Después de todo lo que habíamos pasado.
Después de las promesas, de las declaraciones de amor eterno.
Quedé reducida a «novia».
No su pareja.
No su compañera.
No el amor de su vida.
Solo…
novia.
Mi loba aulló de indignación, su furia igualando la mía.
No podía quedarme.
No podía permanecer allí ni un segundo más y fingir que esto no me estaba matando.
Cerré la puerta de un portazo y me marché.
—¡Sera, espera!
La voz de Damon resonó por el pasillo.
Oí sus pasos detrás de mí, apresurándose para alcanzarme.
Pero no aminoré la marcha.
No me di la vuelta.
Me agarró del brazo y me hizo girar para que lo encarara.
—¿Qué demonios ha sido eso?
—exigió—.
¿Cerrar la puerta de un portazo como una niña?
Lo miré fijamente.
A este hombre al que había amado con todo mi ser.
—Novia —dije en voz baja—.
Me presentaste como tu novia.
—¿Qué se suponía que dijera?
—¿Qué tal «pareja»?
¿Qué tal «la mujer a la que juraste amar para siempre»?
Él miró de reojo hacia la habitación, claramente preocupado de que Elena pudiera oírlo.

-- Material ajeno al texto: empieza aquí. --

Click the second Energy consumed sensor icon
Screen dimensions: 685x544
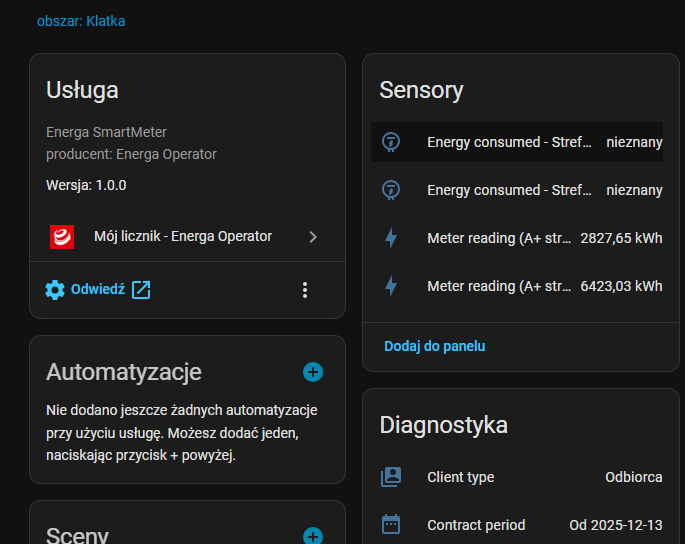(391, 190)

Ese pequeño gesto, esa protección instintiva de los sentimientos de ella por encima de los míos, me dijo todo lo que necesitaba saber.
—Estás siendo infantil —dijo, con la voz baja—.
Elena acaba de despertar.
Está confundida.
No quería abrumarla con explicaciones complicadas.
—Complicadas.
Me reí de nuevo, con ese mismo sonido amargo.
—¿Ahora toda nuestra relación te parece complicada?
—Eso no es lo que quise decir…
—No eres el hombre del que me enamoré.
Las palabras salieron antes de que pudiera detenerlas, llevadas por una ola de dolor y furia.
—El Damon que amaba nunca me trataría así.
Nunca me haría sentir tan insignificante.
Tan desechable.
Algo brilló en sus ojos.
Pero desapareció tan rápido como apareció, reemplazado por una fría actitud defensiva.
—Si así es como te sientes —dijo lentamente—, entonces quizá esta relación nunca fue tan real como pensabas.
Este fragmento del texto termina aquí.